→ Task to complete
The passage on the staff home visit program describes limited family involvement at T. T. Minor in 2001. List each sign of that limited involvement that it gives.

Family Involvement Through the Staff Home Visit Program

We believe that families know their child best and the families' voices are essential in assuring that the learners' needs and strengths are met. Family involvement in children's education, known to be a major component of academic success, was very limited at T. T. Minor in 2001. Very few families participated in Parent-Teacher Conferences; evening events were well attended only during the meal portion of the program; there were few family volunteers in classrooms; and there was no Parent Teacher Association (PTA).

Many of the adults in children's families had had negative experiences in their own schooling, which we believe led to a sense of wariness and discomfort in being in the schoolhouse. Some of our students' families were not confident of their own educational strengths and therefore felt at a disadvantage when talking with staff at school.

Most significantly, the school staff was predominantly middle income and white, while most families are African American from a variety of income levels. The majority of the staff's inexperience in racial and cultural differences had had a significant impact on the level of family involvement in the school. Our staff's work on understanding institutional racism and telling our truths assisted us in developing a more appropriate level of competence in this area. Active recruitment and mentoring of teachers and other staff of color has also made a positive difference in the level of comfort families of color experience at school.

As noted by Bowen and Bowen, cited in Broussard (2003), " . . . research has shown that teacher practices that invite parents to participate in the education of their children are more critical in determining whether parents become involved than any family characteristic, including parent's socioeconomic, education, or marital status; family style; and child's grade level (p. 211)." We developed a staff home visit program whose purposes were to reach out to families in their own homes and communities; to build positive relationships between staff and parents, guardians, and other caregivers; and to acknowledge families as the experts on their children. Wasik, Ramey, Bryant, and Sparling (1990) conducted two longitudinal studies of early intervention strategies and concluded that the home visiting initiatives point to the positive relationship of the participants as the key to its effectiveness (pp. 1682-1696). Wasik, Bryant and Lyons (1990) found that for some families, especially those distrustful of motives of educational and government systems, building a trusting relationship through home visits was an essential first step to subsequently persuading them to participate in other aspects of center-based programs or parent groups. Home visiting and other intervention programs must be sensitive and responsive to the cultural ecology of their participants (Weiss, 1998).

→ Recorded data

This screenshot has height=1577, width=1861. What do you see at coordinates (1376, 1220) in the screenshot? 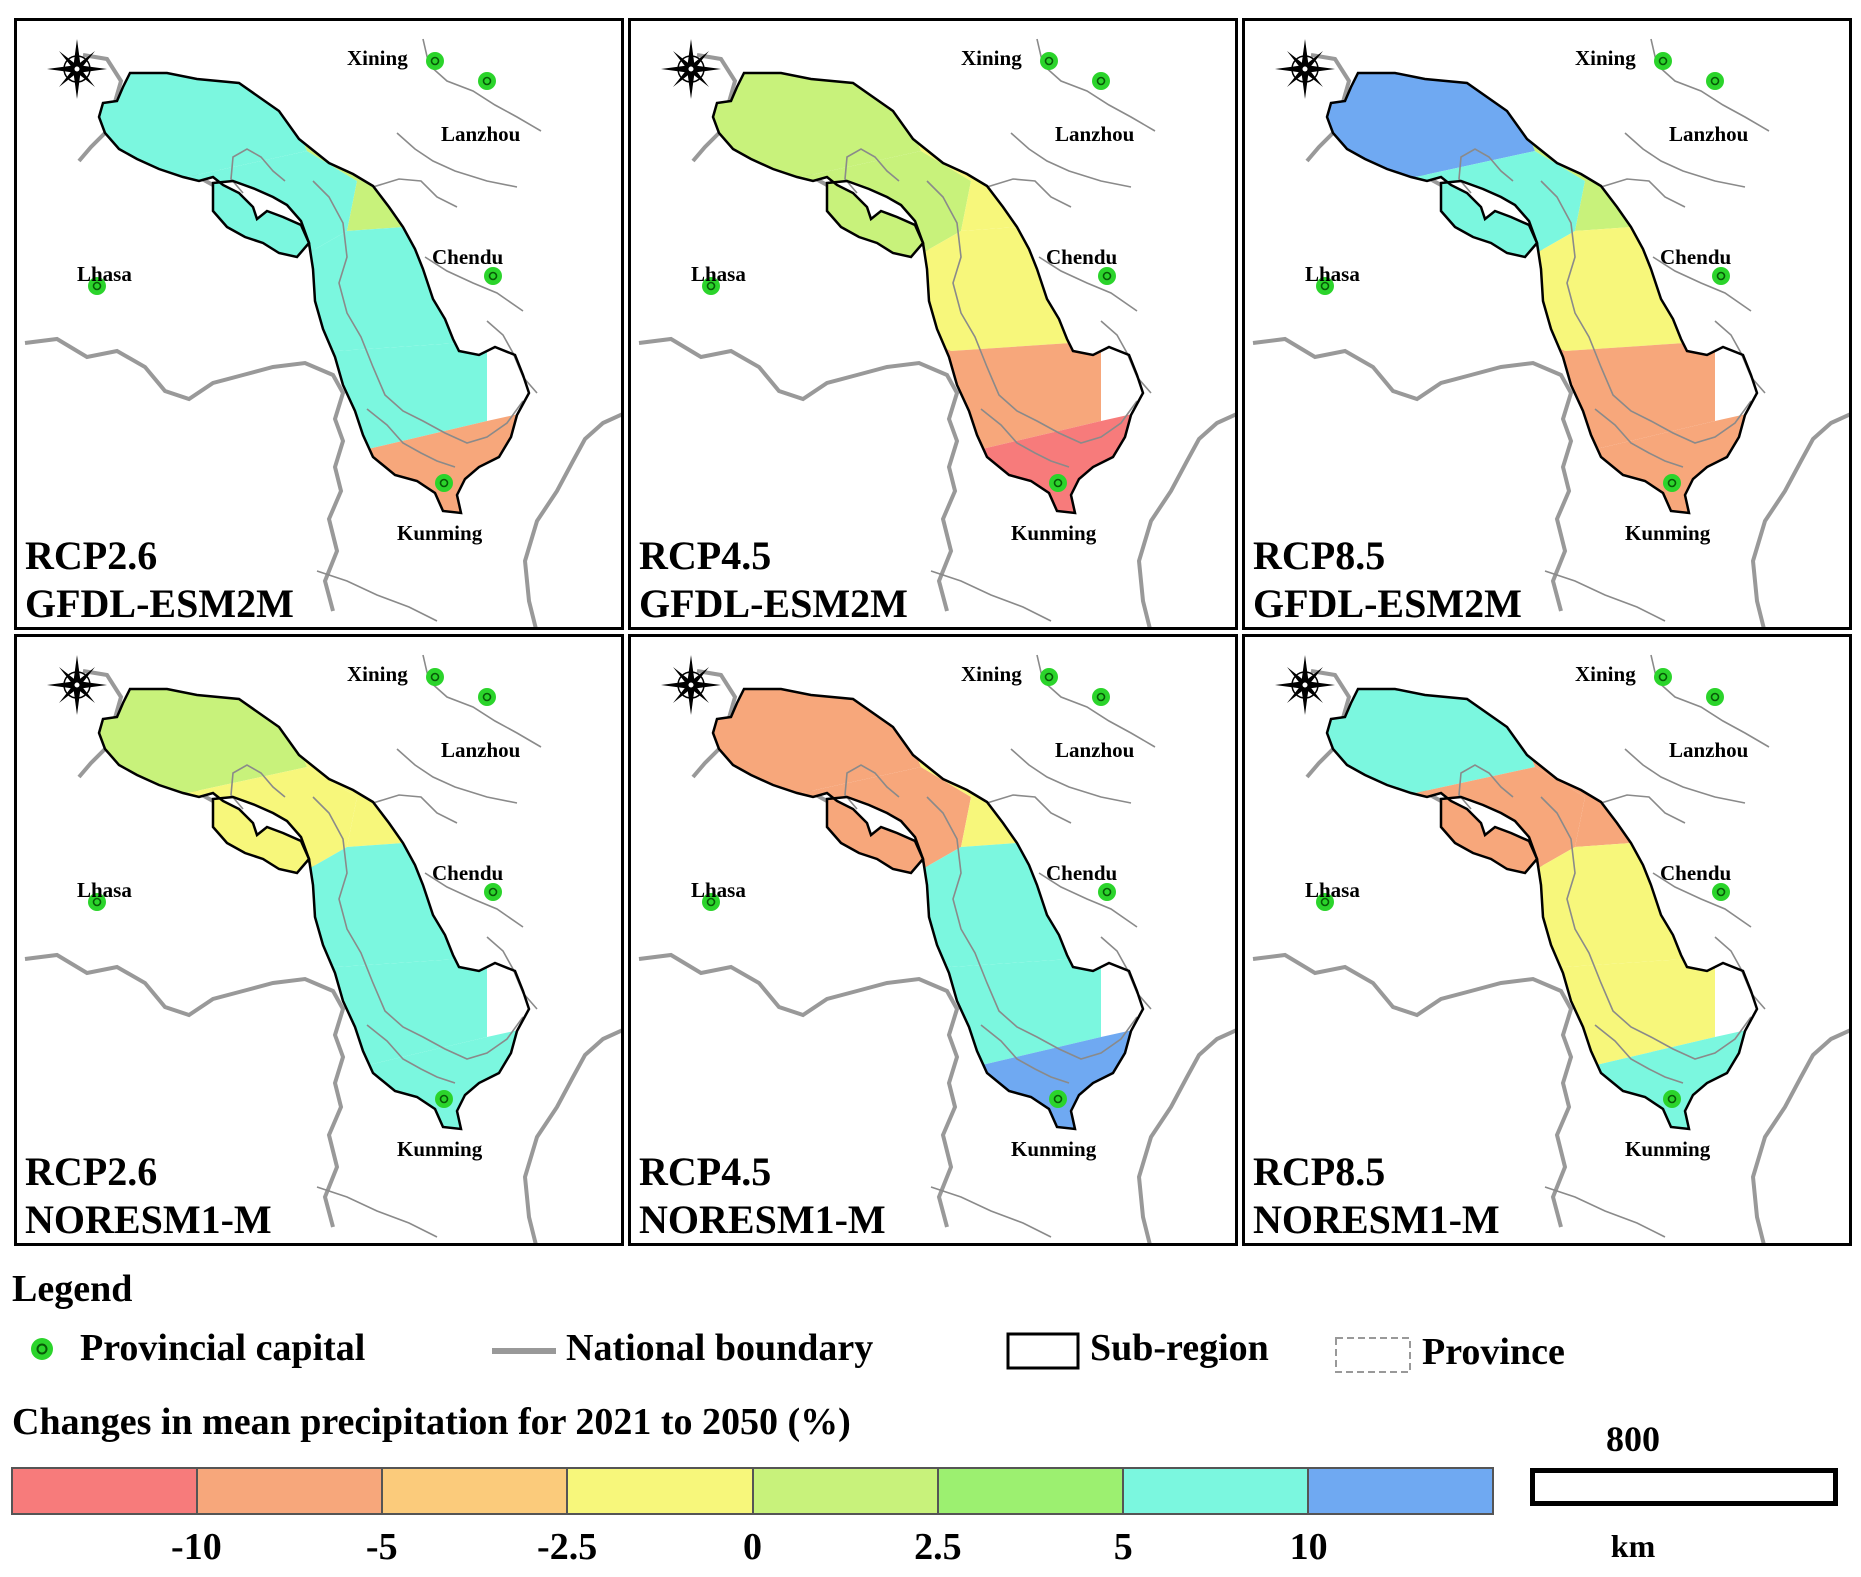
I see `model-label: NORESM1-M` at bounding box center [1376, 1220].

→ Expected answer
- Very few families participated in Parent-Teacher Conferences.
- Evening events were well attended only during the meal portion of the program.
- There were few family volunteers in classrooms.
- There was no Parent Teacher Association (PTA).